3.3.3 危険物荷役の事故
(1) 事故想定
コンテナターミナルで取扱われる危険物は、引火性液体類・可燃性物質類・毒物・腐しょく性物質が大部分を占めている。
この中で、毒物・腐しょく性物質については、その性状より公共的危険性が小さく、さらに十分な時間的余裕があるので専門業者による適切な措置が期待できる。

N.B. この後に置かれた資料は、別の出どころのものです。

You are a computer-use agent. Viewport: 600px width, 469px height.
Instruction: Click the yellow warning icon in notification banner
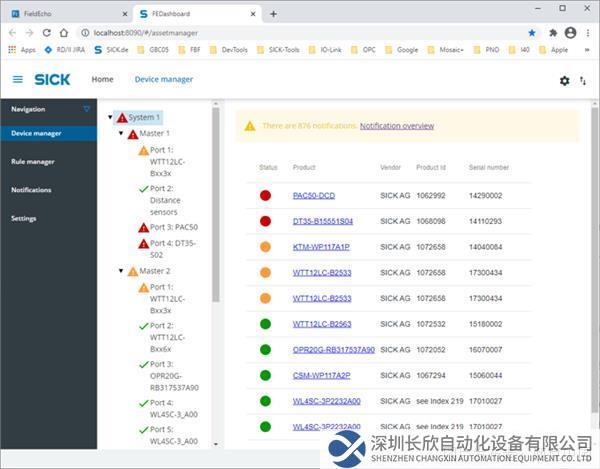click(x=250, y=126)
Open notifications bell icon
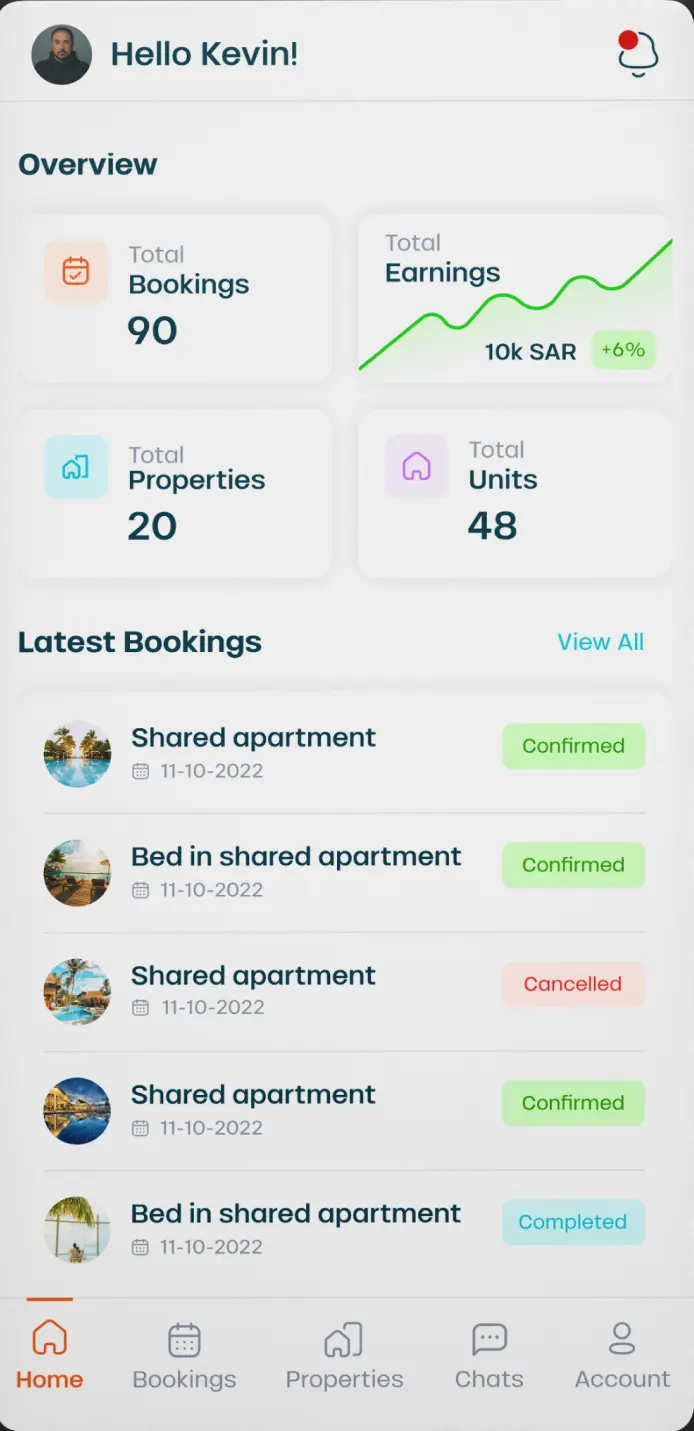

ここで問題となるのは引火性液体類・可燃性物質類における火災事故と考えられる。
コンテナ専用岸壁で荷役作業中に考えられる火災事故の原因としては次のようなものが考えられる。
(1) コンテナ落下の際の衝撃による発火
(2) コンテナ内貨物の漏洩による引火
(3) コンテナ貨物の化学的又は、物理的変化による自然発火
(4) 他船との衝突の衝撃による発火
(2) クレーン荷役に係る事故の発生状況
わが国におけるクレーン等による死傷災害の発生状況は、(社)クレーン協会発行の「クレーン年鑑」に記載されている。

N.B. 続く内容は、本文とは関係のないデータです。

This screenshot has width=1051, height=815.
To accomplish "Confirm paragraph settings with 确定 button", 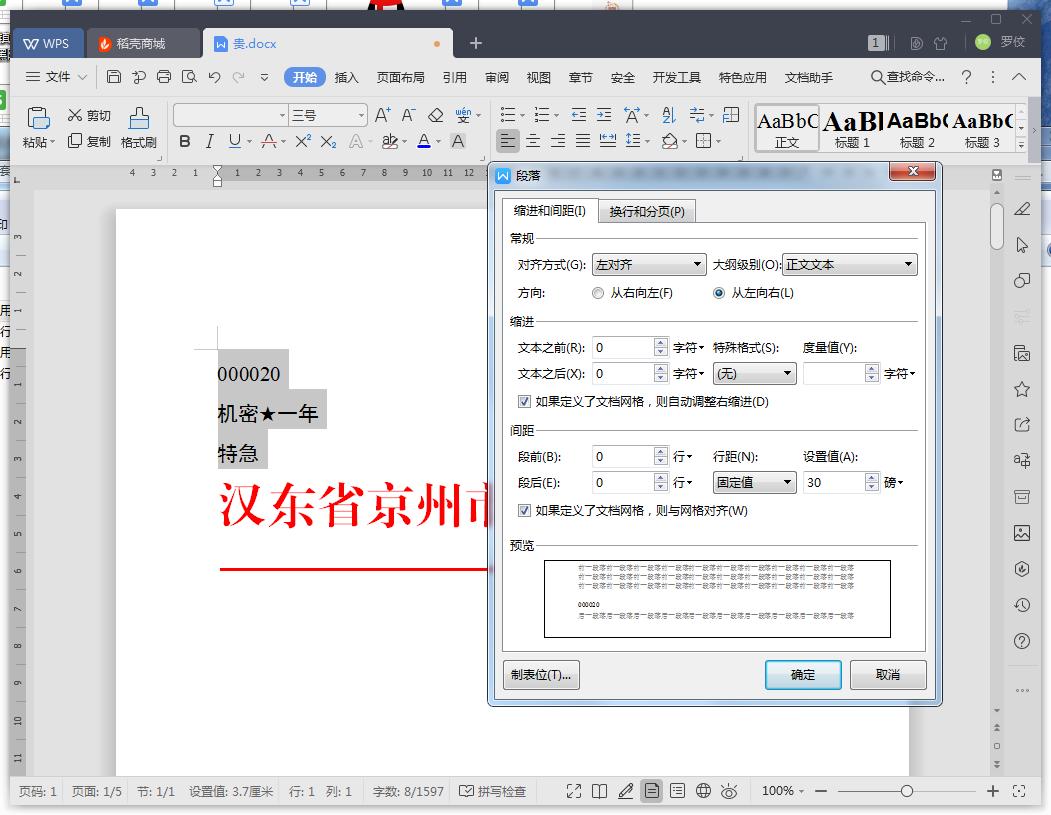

昭和56年から平成10年の18年間における死傷災害の発生状況を表3.11に示す。
これによると、「クレーン等による業種別・機種別災害発生状況」の「業種:港湾荷役(港湾貨物取扱業、沿岸荷役業、船内荷役業)」「起因物:クレーン」による休業4日以上の死傷者数はA]項に示すように561人発生している。
また、A]項の内訳として業種を「船内荷役」に限定した場合の休業4日以上の死傷者数はB]項に示すように154人になる。
更に、業種:港湾荷役業、機種:橋型クレーン(ガントリークレーンが分類されるクレーン機種)に限定した場合の死亡災害はC]項に示すように24人発生しているが、事故の現象及び災害発生状況からしてコンテナ船の荷役中に直接関連する災害ではないと思われる。
ただし、この資料に記載されている災害発生は、人身事故に関係するものであるため、休業4日未満の人身事故、貨物のみに係る事故等は含まれていない。